▸ **What is being asked**
From the first line of the entries below to the line with "You are a computer-use agent. The height", give each line again exactly.

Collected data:
-------------------------
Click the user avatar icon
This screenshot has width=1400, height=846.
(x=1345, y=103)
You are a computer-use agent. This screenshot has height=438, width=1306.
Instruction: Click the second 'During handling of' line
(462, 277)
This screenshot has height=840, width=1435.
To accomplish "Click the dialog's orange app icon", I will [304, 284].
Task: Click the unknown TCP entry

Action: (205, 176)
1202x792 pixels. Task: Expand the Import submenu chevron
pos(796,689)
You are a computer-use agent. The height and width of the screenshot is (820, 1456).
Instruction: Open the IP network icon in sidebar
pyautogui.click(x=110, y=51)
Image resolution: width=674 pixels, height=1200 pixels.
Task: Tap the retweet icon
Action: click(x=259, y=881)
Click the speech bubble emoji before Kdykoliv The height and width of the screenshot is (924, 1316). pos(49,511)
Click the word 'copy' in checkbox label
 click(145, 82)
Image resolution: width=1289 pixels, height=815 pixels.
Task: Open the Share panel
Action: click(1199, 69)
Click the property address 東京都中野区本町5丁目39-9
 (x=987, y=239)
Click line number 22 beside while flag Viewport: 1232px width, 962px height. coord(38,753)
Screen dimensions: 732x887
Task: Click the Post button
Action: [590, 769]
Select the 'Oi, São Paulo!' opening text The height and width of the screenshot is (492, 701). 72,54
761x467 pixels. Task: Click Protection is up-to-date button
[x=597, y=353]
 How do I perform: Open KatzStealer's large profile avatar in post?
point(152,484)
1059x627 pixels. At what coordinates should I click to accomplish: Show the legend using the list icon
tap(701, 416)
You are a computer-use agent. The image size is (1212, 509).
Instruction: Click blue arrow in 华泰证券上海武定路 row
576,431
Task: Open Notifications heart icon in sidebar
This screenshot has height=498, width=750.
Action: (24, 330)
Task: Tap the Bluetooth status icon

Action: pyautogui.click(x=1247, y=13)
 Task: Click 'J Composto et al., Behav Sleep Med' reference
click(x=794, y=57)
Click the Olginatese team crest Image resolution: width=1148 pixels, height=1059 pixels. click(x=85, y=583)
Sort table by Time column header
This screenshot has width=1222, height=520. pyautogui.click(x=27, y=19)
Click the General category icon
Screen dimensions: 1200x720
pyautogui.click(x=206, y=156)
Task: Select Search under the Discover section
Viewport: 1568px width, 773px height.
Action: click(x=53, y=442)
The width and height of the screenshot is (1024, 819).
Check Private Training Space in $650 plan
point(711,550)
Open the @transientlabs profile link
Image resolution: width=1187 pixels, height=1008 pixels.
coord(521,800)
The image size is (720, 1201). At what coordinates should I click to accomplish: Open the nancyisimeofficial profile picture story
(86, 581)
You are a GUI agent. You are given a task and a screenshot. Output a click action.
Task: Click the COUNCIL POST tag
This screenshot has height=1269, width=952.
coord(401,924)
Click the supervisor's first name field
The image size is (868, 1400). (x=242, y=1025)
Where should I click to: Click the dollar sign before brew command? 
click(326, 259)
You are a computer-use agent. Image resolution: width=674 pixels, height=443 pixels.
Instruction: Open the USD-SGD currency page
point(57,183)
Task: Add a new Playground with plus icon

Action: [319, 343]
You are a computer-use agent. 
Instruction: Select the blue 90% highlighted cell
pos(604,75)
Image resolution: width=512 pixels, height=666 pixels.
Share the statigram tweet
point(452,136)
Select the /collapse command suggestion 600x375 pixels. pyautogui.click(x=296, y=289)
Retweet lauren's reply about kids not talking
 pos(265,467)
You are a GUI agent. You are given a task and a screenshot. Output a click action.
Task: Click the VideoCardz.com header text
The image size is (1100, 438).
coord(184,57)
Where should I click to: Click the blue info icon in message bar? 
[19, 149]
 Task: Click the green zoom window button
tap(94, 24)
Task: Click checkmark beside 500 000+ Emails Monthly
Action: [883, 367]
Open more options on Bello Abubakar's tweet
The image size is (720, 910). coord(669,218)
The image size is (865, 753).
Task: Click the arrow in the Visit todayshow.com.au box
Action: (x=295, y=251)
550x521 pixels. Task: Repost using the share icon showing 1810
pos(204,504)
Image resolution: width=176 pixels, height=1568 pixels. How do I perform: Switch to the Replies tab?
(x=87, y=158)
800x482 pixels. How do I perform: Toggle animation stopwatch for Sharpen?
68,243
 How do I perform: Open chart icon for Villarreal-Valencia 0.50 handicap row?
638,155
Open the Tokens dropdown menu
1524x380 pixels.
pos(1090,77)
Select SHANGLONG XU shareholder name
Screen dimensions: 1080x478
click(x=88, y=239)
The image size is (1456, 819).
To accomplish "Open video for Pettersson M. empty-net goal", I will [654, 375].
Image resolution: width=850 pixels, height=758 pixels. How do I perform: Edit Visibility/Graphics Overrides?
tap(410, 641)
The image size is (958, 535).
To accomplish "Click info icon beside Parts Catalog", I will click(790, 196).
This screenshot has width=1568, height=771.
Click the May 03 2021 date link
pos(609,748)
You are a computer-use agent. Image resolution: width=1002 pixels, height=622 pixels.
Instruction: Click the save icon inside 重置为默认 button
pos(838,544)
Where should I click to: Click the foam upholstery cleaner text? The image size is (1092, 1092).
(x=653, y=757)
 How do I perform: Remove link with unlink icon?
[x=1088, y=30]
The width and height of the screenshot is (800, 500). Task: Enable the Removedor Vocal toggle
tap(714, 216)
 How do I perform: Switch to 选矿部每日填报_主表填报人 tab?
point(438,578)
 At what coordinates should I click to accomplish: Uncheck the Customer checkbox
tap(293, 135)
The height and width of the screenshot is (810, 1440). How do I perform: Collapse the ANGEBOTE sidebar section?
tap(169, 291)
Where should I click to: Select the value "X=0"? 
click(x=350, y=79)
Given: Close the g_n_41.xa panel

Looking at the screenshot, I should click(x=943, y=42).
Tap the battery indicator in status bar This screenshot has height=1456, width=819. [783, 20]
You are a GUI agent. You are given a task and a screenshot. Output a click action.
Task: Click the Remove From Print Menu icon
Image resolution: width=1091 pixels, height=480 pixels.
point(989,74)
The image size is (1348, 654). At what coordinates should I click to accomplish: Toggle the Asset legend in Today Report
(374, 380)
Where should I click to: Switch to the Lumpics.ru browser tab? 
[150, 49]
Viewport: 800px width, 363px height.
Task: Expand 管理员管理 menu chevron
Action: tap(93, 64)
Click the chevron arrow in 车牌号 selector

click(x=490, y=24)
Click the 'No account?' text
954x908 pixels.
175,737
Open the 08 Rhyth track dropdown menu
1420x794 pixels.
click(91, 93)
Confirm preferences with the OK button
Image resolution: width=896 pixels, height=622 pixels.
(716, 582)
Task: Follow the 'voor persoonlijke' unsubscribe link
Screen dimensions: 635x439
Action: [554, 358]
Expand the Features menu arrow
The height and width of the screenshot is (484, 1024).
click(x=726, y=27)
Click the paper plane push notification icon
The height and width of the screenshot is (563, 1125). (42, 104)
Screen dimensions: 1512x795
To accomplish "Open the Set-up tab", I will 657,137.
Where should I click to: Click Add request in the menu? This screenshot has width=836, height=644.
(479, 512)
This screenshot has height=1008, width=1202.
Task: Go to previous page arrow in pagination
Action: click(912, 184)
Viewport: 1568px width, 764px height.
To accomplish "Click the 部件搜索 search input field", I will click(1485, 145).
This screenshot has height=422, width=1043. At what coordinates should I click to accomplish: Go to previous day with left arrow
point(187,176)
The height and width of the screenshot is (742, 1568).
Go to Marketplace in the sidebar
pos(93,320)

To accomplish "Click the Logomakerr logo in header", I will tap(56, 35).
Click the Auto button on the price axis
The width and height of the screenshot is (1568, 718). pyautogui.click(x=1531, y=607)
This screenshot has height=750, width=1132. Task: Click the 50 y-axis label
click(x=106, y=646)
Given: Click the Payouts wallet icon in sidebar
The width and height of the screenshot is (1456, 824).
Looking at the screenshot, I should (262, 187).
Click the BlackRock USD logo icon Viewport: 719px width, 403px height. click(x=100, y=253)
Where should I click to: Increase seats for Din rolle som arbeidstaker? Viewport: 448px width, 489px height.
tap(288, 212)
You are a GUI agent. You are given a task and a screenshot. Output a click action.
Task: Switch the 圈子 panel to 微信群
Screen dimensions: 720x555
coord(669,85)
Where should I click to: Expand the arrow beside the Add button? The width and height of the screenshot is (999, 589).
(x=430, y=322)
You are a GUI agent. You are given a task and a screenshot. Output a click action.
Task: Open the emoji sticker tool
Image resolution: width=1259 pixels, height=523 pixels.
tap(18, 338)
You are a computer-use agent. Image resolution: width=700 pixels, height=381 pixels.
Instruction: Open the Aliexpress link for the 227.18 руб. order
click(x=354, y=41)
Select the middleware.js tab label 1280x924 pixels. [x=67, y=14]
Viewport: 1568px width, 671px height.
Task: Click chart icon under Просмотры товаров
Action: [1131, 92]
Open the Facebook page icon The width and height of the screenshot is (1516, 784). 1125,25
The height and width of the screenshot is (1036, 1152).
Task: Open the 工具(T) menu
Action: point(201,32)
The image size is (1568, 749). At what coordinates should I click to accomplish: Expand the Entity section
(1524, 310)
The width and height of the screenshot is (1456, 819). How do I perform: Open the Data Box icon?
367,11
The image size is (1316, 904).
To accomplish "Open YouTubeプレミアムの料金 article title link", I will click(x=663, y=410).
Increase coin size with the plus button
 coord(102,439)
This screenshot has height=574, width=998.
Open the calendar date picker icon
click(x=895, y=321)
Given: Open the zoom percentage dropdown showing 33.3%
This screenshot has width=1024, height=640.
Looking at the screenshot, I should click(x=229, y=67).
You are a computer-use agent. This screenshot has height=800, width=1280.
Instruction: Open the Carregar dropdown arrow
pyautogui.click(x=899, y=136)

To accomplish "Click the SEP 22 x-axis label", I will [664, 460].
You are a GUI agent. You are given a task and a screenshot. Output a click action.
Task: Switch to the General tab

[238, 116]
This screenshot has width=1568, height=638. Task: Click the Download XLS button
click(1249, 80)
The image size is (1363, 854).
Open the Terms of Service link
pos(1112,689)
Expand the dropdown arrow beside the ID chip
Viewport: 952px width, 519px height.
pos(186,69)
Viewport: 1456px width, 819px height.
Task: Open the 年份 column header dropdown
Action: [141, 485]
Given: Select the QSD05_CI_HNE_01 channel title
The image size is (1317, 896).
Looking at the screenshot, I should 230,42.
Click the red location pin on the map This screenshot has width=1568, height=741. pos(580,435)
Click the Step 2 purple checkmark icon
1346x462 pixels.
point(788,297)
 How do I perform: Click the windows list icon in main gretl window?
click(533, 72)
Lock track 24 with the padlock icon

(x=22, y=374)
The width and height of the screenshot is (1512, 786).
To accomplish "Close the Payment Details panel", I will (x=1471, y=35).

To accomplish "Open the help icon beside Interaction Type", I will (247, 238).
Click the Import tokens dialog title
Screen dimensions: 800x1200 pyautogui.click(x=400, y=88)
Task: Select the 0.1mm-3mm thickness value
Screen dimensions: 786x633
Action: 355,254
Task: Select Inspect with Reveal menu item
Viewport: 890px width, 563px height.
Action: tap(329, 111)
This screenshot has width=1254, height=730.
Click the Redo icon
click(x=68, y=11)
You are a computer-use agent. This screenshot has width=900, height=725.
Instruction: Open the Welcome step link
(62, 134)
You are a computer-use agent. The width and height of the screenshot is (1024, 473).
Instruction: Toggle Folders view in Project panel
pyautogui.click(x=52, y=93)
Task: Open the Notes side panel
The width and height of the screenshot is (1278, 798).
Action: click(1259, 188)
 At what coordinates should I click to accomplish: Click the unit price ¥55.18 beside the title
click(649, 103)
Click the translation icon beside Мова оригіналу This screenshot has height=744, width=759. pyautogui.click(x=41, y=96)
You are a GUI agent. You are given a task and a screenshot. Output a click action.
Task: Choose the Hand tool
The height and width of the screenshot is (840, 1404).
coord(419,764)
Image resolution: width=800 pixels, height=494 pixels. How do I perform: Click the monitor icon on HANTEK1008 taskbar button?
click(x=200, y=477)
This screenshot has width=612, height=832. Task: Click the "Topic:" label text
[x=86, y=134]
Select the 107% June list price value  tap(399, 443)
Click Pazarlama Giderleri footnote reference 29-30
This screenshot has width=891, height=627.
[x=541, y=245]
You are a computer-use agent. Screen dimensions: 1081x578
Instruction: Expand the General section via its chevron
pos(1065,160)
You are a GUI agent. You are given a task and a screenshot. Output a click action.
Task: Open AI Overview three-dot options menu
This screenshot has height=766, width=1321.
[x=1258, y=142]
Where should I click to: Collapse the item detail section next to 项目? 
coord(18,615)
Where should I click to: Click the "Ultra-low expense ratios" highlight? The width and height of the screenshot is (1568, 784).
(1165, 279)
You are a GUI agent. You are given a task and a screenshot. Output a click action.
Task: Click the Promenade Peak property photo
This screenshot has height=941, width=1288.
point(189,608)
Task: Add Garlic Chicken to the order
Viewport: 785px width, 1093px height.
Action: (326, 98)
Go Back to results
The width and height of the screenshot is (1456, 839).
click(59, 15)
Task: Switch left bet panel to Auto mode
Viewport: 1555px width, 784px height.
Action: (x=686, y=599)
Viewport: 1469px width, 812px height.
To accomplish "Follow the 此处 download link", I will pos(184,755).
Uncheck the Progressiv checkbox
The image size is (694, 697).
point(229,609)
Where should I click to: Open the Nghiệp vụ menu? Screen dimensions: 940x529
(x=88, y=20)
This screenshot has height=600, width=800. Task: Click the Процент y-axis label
-------------------------
▸ **Written answer**
Click the user avatar icon
This screenshot has width=1400, height=846.
(x=1345, y=103)
You are a computer-use agent. This screenshot has height=438, width=1306.
Instruction: Click the second 'During handling of' line
(462, 277)
This screenshot has height=840, width=1435.
To accomplish "Click the dialog's orange app icon", I will [304, 284].
Task: Click the unknown TCP entry

Action: (205, 176)
1202x792 pixels. Task: Expand the Import submenu chevron
pos(796,689)
You are a computer-use agent. The height and width of the screenshot is (820, 1456).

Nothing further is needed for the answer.